First, it was possible to provide a method for producing a superconducting thin film capable of significantly improving superconducting properties.

Secondly, the heat treatment after forming the laminated thin film on the substrate
The present invention provides a method for producing a superconducting thin film which is most effective and at the same time has excellent superconducting properties.

Thirdly, it is possible to provide a manufacturing method capable of easily manufacturing a highly stable and highly reliable oxide superconducting thin film, which was not possible in the past.

[Brief description of drawings]

FIG. 1 is an Auger electron spectroscopy (AES) diagram of a superconducting thin film prepared according to the present invention. FIG. 2 is an X-ray diffraction diagram of the laminated thin film and the homogeneous thin film produced by the present invention after heat treatment in PbO vapor. FIG. 3 is a graph showing a change in electric resistivity with respect to temperature of the superconducting thin film manufactured by the present invention. FIG. 4 is an X-ray diffraction diagram of the superconducting thin film produced by the present invention after heat treatment in PbO vapor.
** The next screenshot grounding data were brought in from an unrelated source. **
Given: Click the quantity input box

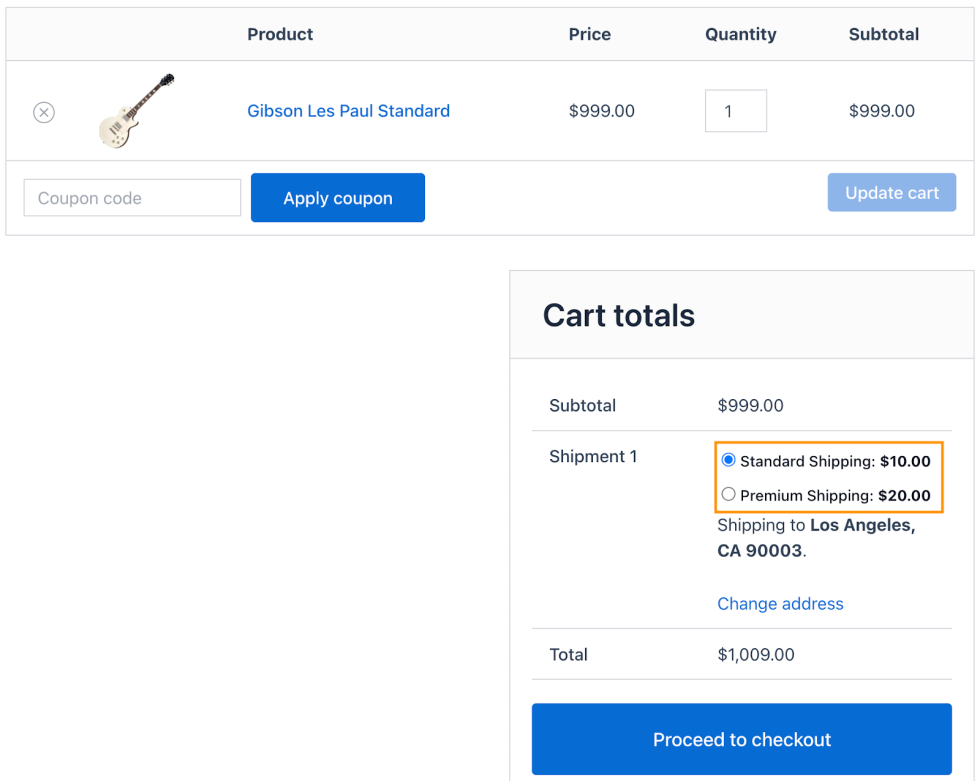Looking at the screenshot, I should coord(735,111).
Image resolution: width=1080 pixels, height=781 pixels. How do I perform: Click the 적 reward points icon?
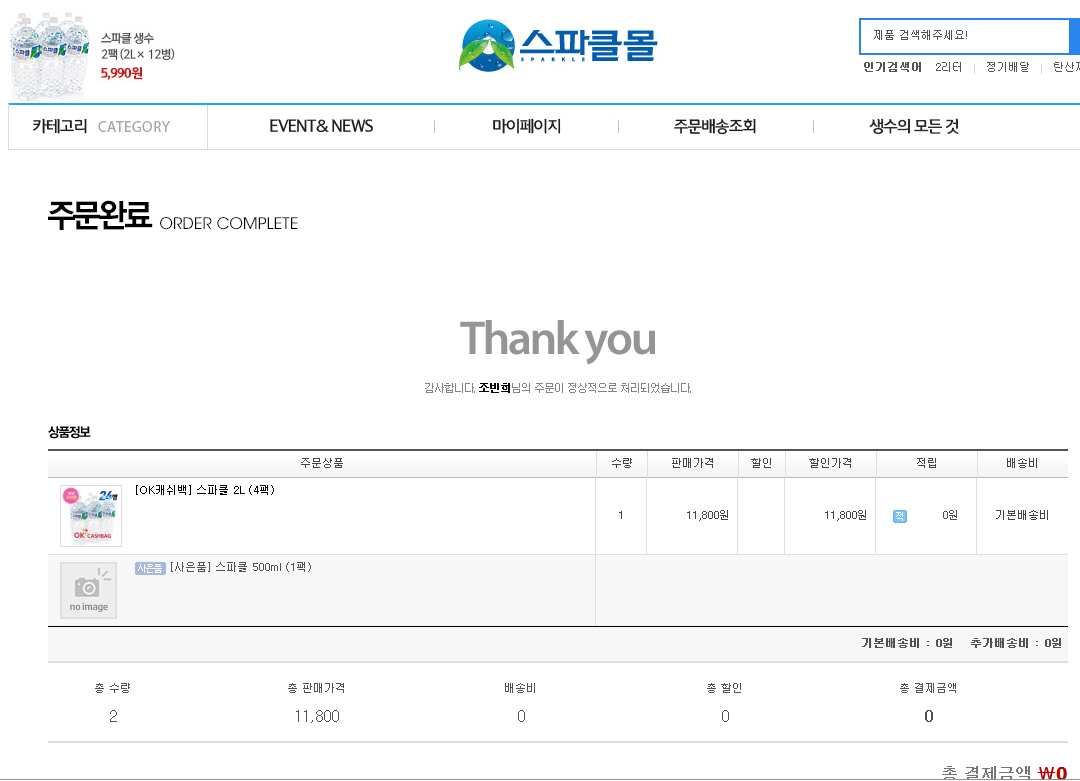(900, 516)
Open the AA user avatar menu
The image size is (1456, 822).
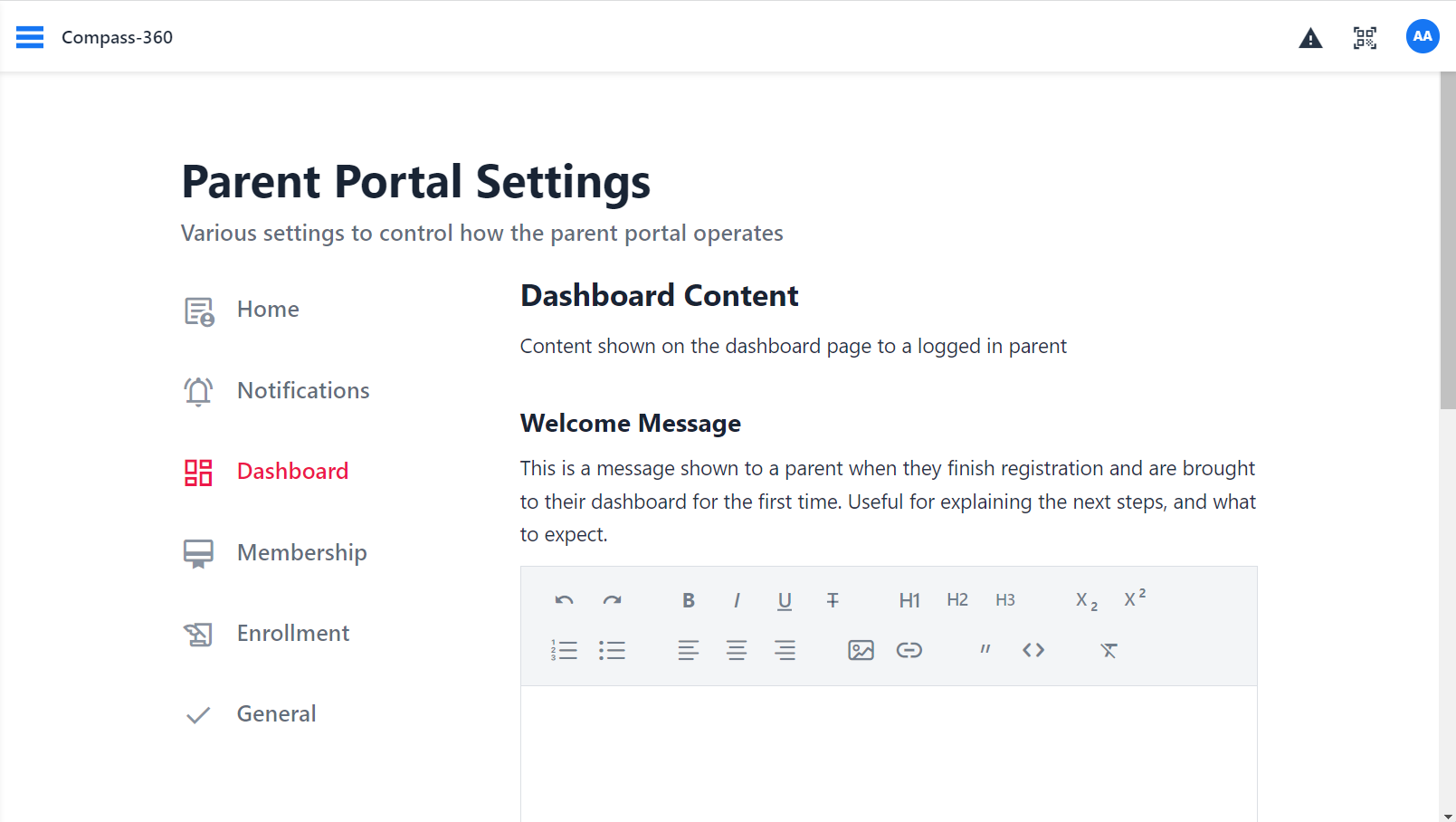(x=1422, y=36)
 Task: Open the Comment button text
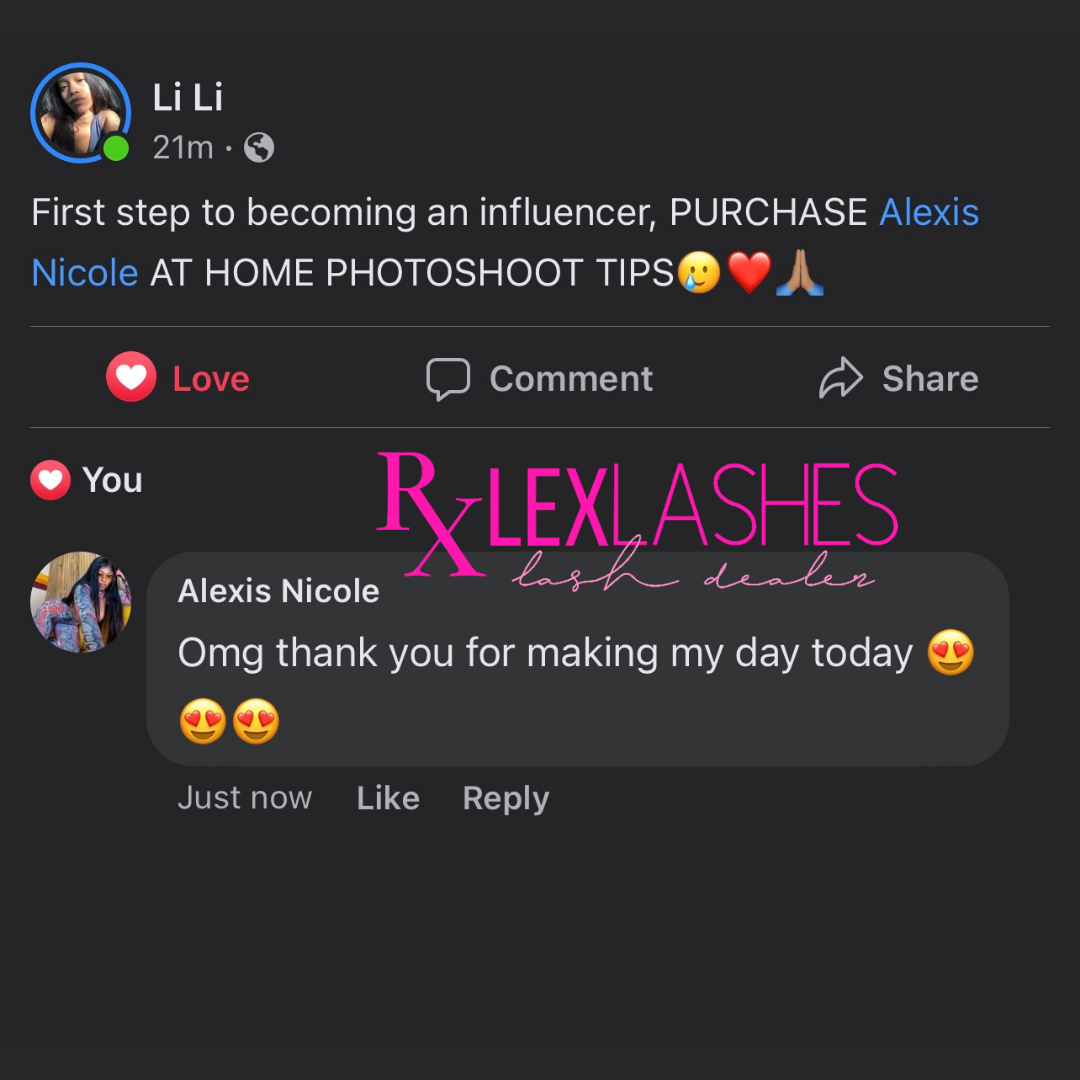[571, 379]
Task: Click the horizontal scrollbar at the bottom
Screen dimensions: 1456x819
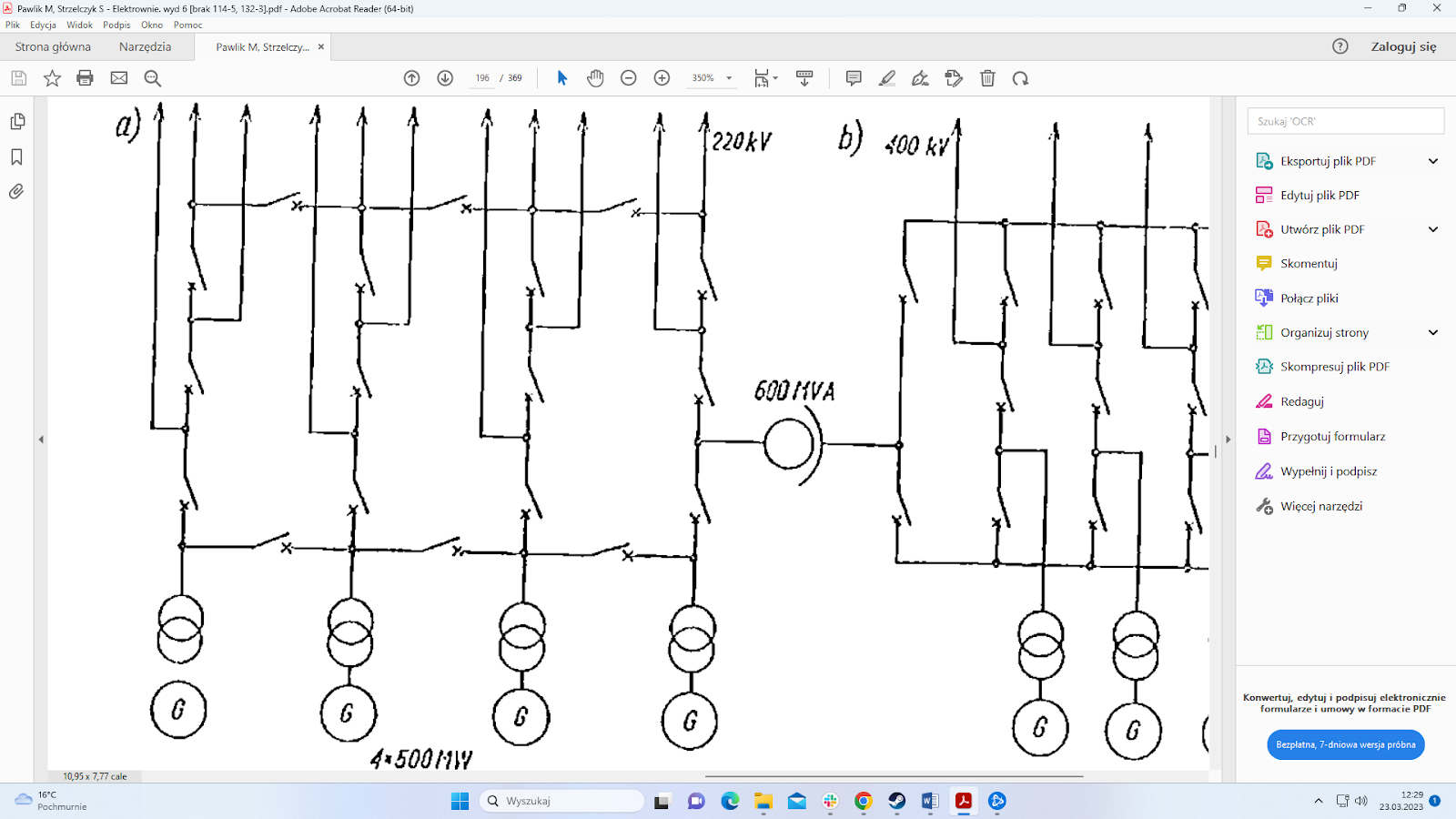Action: [894, 776]
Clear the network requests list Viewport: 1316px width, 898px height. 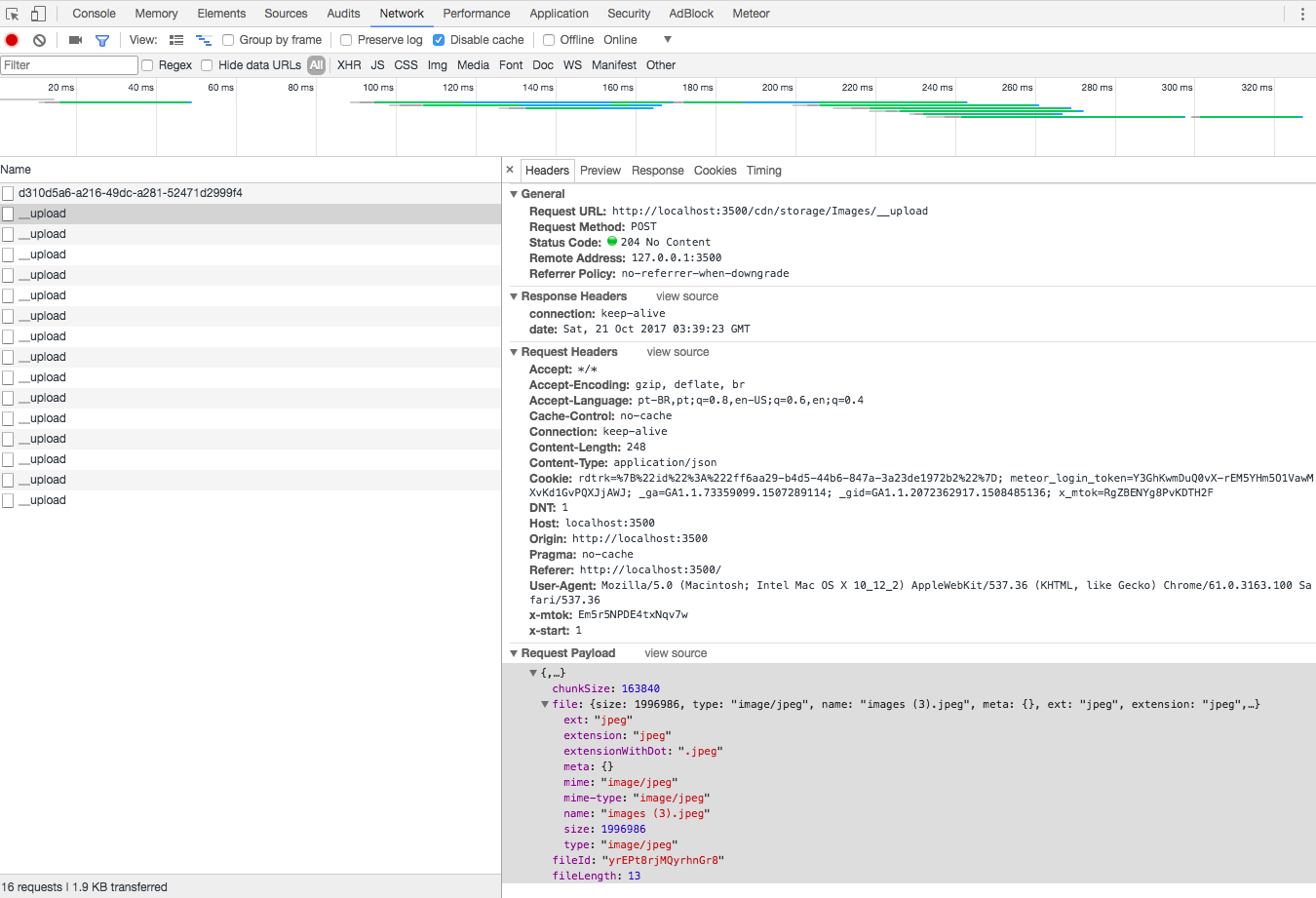(x=38, y=39)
─────────────────────────────────────────────────── ─── Continuation of the front page (51) Int.Cl. ⁶ Identification code Internal reference number FI Technical display location H01B 13/00 ZAA 7244-5G 565 D 7244-5G H01L 39/24 ZAA B 9276-4M

Claims (4)

[Claims] 1. Preparation of Bi ₂ (Sr _1-X Ca _X ) _{N + 1} Cu _N O _Y system (0 <X <0.6, Y = 2N + 4, N is an integer of 2 to 4) oxide superconducting thin film. In the method, a first layer of (Bi, Sr) using an oxide raw material containing Bi and Sr and a (Ca , Cu) second layers are alternately laminated, and the formed laminated thin film has a concentration gradient in which (Bi, Sr) and (Ca, Cu) are diffused and mixed in each of the first and second layers. Is a laminated thin film having a layered structure, and the cycle of alternately repeating lamination is several Å to several tens of Å, and the obtained average composition is Bi ₂ (Sr _1-X Ca _X ) _{N +1} Cu _N O _Y. Next, this laminated thin film is heat-treated in an atmosphere with a high vapor pressure of Pb to be added, and Pb is added to the formed laminated thin film. Method of forming oxide superconducting thin film . 2. The Pb added to the formed laminated thin film by utilizing the vapor phase state is such that Pb itself or a compound containing Pb has a vapor pressure at which the thin film is vaporized sufficiently at the heat treatment temperature of the thin film. The method for producing an oxide superconducting thin film according to claim 1, wherein Pb is diffused in the laminated thin film by the vapor pressure. 3. The method for producing an oxide superconducting thin film according to claim 1, wherein PbO or metal Pb is used as an addition source of Pb to be added. 4. The superconducting property of the laminated thin film is improved by adding Pb to be added to the laminated thin film in a vapor phase state. Method for producing oxide superconducting thin film of.